§ THE TASK
Would you please retype the records that follow, word for word?

§ GIVEN ENTRIES
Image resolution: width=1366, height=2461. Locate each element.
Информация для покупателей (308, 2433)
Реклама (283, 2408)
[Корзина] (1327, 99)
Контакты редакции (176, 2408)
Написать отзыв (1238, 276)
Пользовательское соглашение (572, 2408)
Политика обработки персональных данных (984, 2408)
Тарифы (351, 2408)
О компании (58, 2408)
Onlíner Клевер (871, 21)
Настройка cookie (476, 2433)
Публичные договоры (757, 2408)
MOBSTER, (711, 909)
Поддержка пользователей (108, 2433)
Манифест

§ ANSWER FOR THIS EXERCISE
Image resolution: width=1366, height=2461. Locate each element.
Информация для покупателей (308, 2433)
Реклама (283, 2408)
[Корзина] (1327, 99)
Контакты редакции (176, 2408)
Написать отзыв (1238, 276)
Пользовательское соглашение (572, 2408)
Политика обработки персональных данных (984, 2408)
Тарифы (351, 2408)
О компании (58, 2408)
Onlíner Клевер (871, 21)
Настройка cookie (476, 2433)
Публичные договоры (757, 2408)
MOBSTER, (711, 909)
Поддержка пользователей (108, 2433)
Манифест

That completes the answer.